Reform der Grundsteuer: Vergesst die Mieter nicht!

Die Grundsteuer darf auf die Nebenkosten umgelegt werden. Wenn die Regierenden nicht aufpassen, kann die "zweite Miete" erheblich steigen. Ein Kommentar.

Ein Kommentar von Albert Funk

Der wohnungs- und mietenpolitische Gipfel ist vorbei. Die Aufträge sind verteilt. Was die Regierenden jahrelang verschlafen haben – die Dämpfung des in vielen Städten und Umlandregionen nach oben schießenden Mietenniveaus durch mehr Neubau und mietrechtliche Markteingriffe – wird nun angegangen. Mutmaßlich zu spät.

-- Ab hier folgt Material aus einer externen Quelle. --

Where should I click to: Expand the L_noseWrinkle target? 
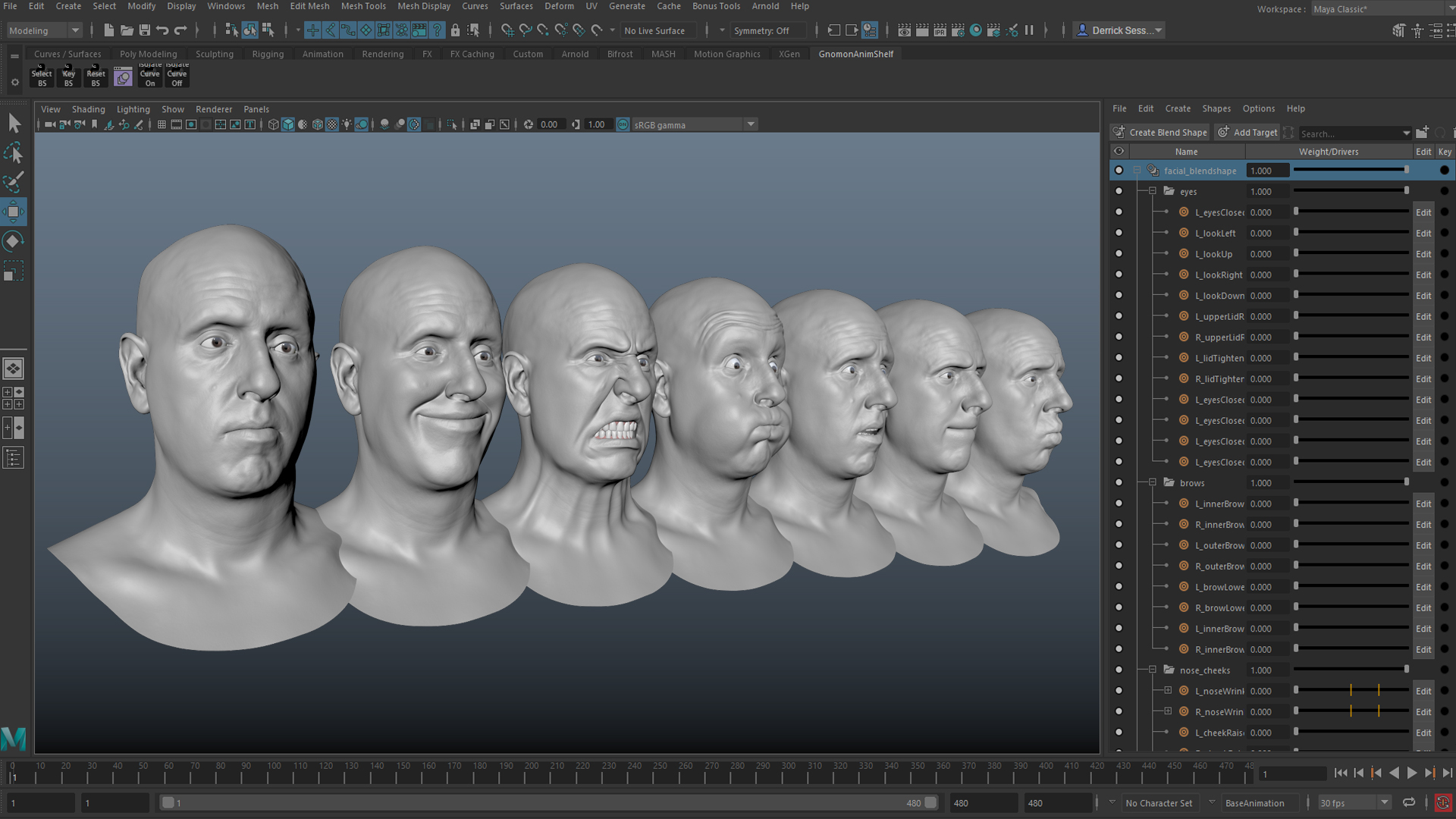coord(1168,691)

Und bei einem Thema scheint die Politik immer noch ein Nickerchen zu machen: bei der Reform der Grundsteuer und deren Folgen für die Mieten.

Zwar gibt es auch einen Absatz dazu im Beschlusspapier zum Wohngipfel. Aber dort steht nicht mehr als die Beruhigungsfloskel, die sich auch Finanzminister Olaf Scholz im Tagesspiegel-Interview zu eigen gemacht hat: Es soll mit der Reform kein höheres Steueraufkommen geben, die Kommunen (denen die Grundsteuer zufließt) sollen nicht mehr Geld bekommen. Aber das Gerede von der „Aufkommensneutralität“, mit dem Eigentümern und Mietern signalisiert werden soll, dass sich wenig bis nichts ändert, ist Augenwischerei.

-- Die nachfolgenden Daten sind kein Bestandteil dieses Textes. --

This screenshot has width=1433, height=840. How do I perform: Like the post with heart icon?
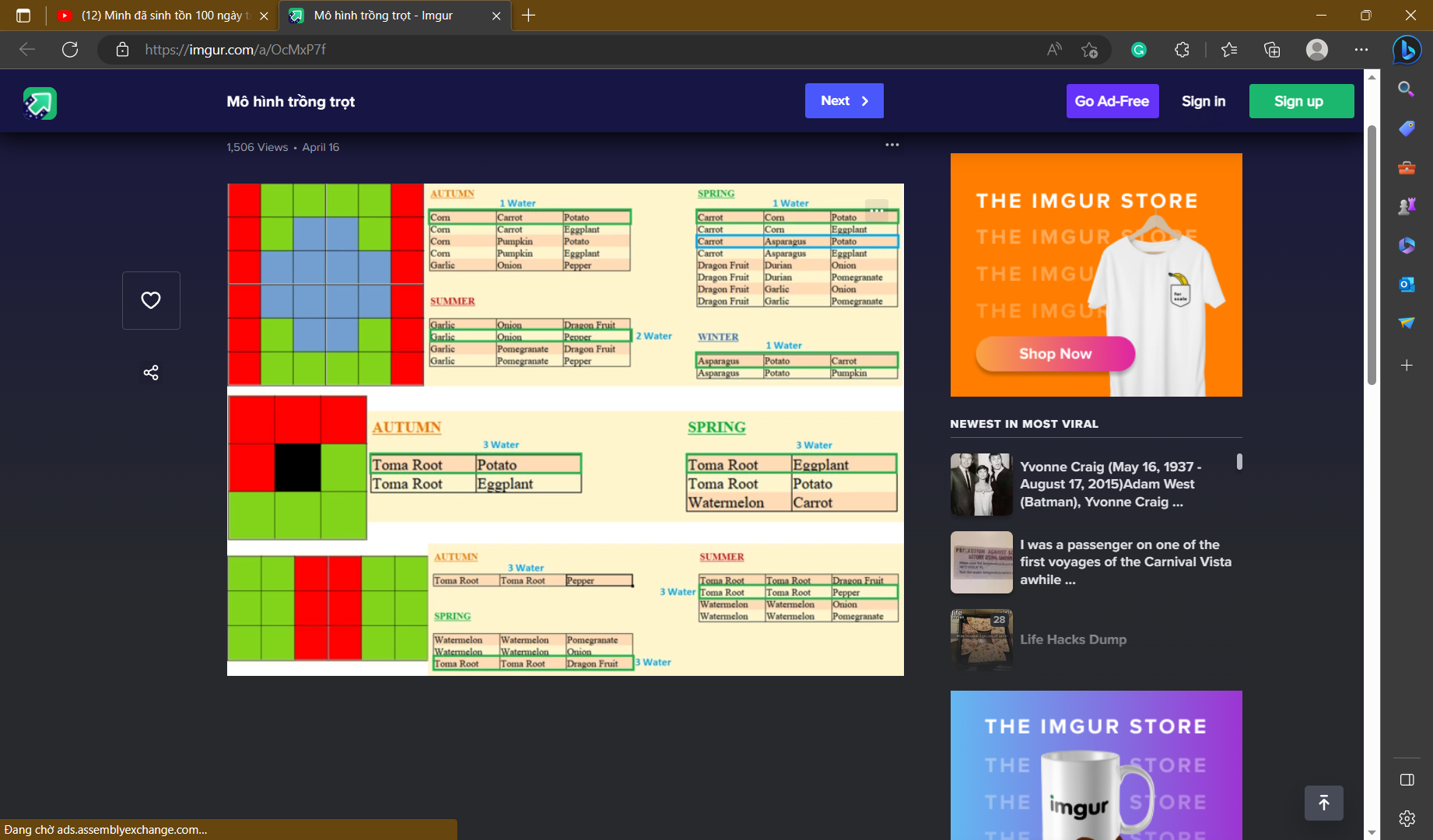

Denn die vom Bundesverfassungsgericht verlangte Anpassung der Besteuerungsbasis bei den Grundstücken und Gebäuden an die heutigen tatsächlichen Werte wird zu massiven Veränderungen führen. Vielerorts mag sich wenig tun gegenüber der bisherigen Veranlagung, die auf jahrzehntealten Einstufungen beruht. Aber dort, wo sich in den vergangenen Jahren nachfrage- und spekulationsbedingt die Grundstücks- und Wohnungswerte und damit auch die Mieten massiv nach oben bewegten, zumal in Berlin, wird die Grundsteuerreform auch höhere Belastungen nach sich ziehen. Und zwar unabhängig davon, für welches auf wertbasierte Modell sich die Finanzminister zum Jahresende hin entscheiden werden.

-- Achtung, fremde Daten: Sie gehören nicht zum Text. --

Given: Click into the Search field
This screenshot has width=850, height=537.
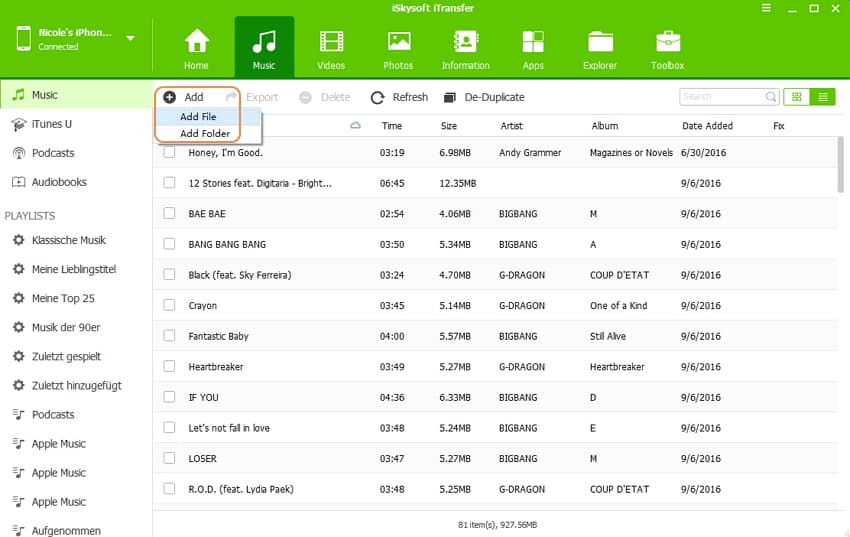Looking at the screenshot, I should click(x=722, y=97).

Besteuert wird wohl weiter nach Wert

Und eine Wertkomponente, so ist zu hören, wird auch die neue Grundsteuer haben. Eine Besteuerung allein nach Grundstücks- und Gebäudefläche soll es nicht geben, denn auch dieses Modell hat Tücken. Damit aber stellt sich die Frage nach der Umlegung der Steuer auf die Mietnebenkosten. Einen Eigentümer höher zu belasten, weil seine Immobilie deutlich an Wert zugelegt hat, mag angehen. Aber das dann weiterhin auf die Mieter umzulegen, also Nicht-Eigentümer auf der Basis eines Vermögens zu belasten, das ihnen nicht gehört, widerspricht dem Prinzip der Besteuerung nach Leistungsfähigkeit dann doch zu eklatant.

Und die Politik mag noch so sehr abwiegeln – vielen Mietern droht in einigen Jahren, wenn die Reform umgesetzt ist, eine deutliche Steigerung der Nebenosten per höherer Umlage. Dass Scholz nicht garantieren will, dass kein Mieter höher belastet wird als zuvor, spricht Bände.

Wer es also ernst meint mit einer vorausschauenden Wohn- und Mietenpolitik, der überlegt sich am besten jetzt, wie man das Malheur vermeidet. Die Forderung, den Vermietern die Möglichkeit des Umlegens der Grundsteuer auf die „zweite Miete“ zu nehmen, ist zwar erwägenswert. Aber weil die Grundsteuer ja nicht nur Vermögen belastet, sondern vor allem als Kommunalabgabe gedacht ist, kann man die Umlage schon verteidigen, denn auch Mieter profitieren von den Leistungen ihrer Gemeinden.

Die Finanzminister sollten daher einen Weg suchen, bei dem Steuer und Umlage entkoppelt werden. Bei dem die Umlage nicht vom Wert des Grundstücks samt Gebäude abhängt. Verschlafen sie auch das, haben ihre Nachfolger in einigen Jahren wieder ein Gipfelproblem. Denn allein über die Hebesätze der einzelnen Kommunen lässt sich das nicht lösen.